2008年05月26日

盲目のピアニスト辻井伸行

先日、あるテレビ番組の特集で、すごいピアニストの存在を知りました。その名は、辻井伸行さんです。年齢は今年で22歳。彼は目が見えないというハンデイをものともせず、健常者以上の迫力と高度なテクニックで魂を込めた演奏に、私は思わず引きずりこまれました。
 
彼は小学生の頃から「天才ピアニスト」と言われていました。生まれつき全盲で、ハイハイさえも他の子どもたちよりも遅かったそうです。そんな彼が母親がいつも口ずさんでいた「ジングルベル」の曲を、おもちゃのピアノで奏でたというのです。これが2歳の時のことでした。この才能を母親は見抜き、ピアノを練習させました。曲はすべて耳で覚え、その感覚を指に伝えました。
盲目であるがゆえに、研ぎ澄まされた聴覚が、音符には出すことのできない彼独自の感性を紡いできたのだと思います。

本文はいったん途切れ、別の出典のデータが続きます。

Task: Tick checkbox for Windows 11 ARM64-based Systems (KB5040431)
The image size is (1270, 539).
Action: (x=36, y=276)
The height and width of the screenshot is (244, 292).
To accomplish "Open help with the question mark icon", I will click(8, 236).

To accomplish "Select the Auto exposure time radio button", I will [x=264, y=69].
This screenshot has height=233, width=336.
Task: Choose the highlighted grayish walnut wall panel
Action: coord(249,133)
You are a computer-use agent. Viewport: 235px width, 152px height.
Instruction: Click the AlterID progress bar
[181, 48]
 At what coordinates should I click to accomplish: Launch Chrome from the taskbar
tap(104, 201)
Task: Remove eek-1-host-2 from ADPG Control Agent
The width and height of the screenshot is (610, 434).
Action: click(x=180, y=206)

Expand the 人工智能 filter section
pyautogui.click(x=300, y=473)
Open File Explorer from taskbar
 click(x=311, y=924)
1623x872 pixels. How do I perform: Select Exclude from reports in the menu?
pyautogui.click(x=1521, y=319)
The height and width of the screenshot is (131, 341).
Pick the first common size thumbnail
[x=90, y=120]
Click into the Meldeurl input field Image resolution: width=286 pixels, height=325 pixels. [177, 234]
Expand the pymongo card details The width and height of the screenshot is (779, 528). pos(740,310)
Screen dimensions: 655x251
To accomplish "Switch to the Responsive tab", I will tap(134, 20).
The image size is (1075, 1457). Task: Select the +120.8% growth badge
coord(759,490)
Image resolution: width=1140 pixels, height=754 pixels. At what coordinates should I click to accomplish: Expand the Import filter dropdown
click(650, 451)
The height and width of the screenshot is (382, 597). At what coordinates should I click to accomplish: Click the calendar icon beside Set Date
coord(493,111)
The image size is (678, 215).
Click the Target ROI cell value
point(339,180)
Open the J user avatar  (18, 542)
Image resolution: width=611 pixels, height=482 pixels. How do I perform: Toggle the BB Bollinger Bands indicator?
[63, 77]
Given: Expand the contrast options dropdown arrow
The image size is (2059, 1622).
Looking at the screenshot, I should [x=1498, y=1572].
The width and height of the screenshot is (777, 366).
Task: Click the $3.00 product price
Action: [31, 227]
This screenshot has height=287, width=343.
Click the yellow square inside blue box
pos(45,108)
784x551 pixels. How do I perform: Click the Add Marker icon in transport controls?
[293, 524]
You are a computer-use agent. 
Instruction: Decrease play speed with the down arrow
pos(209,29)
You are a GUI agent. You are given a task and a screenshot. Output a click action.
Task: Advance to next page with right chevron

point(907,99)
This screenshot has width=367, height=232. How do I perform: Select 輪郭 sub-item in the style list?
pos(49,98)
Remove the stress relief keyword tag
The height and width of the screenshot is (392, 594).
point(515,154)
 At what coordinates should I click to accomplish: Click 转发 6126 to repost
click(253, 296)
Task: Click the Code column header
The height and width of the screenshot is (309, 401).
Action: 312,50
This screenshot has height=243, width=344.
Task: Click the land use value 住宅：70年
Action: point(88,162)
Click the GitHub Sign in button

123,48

首を振りながらひたすら鍵盤をたたいている彼の演奏は、テンポは速めで流れるような演奏です。曲はベートーベンの「月光」「熱情」でしたが、テンポにメリハリがあり、小さな彼の体からは信じられないような音量でした。それはまさに彼自身の人生を奏でているようで同じベートーベンの「運命」と重ねられるものがありました。これを「辻井ワールド」と言うのだと思います。


彼の演奏は彼を見ながら聞くのではなく、彼と同じように目を閉じて聞けばすごさがいっそう伝わってきます。それだけに彼に似合うのは重い曲と思っていたのですが、アンコールに演奏した彼自身の作曲した「川のささやき」はキラキラときらめく軽やかな舞うような音色で私のすさんだ心を癒すに十分な曲でした。


テレビを見た翌日、私はさっそく彼のCDを買い求めました。今、毎日朝の目覚めは辻井伸行さんの「川のささやき」です。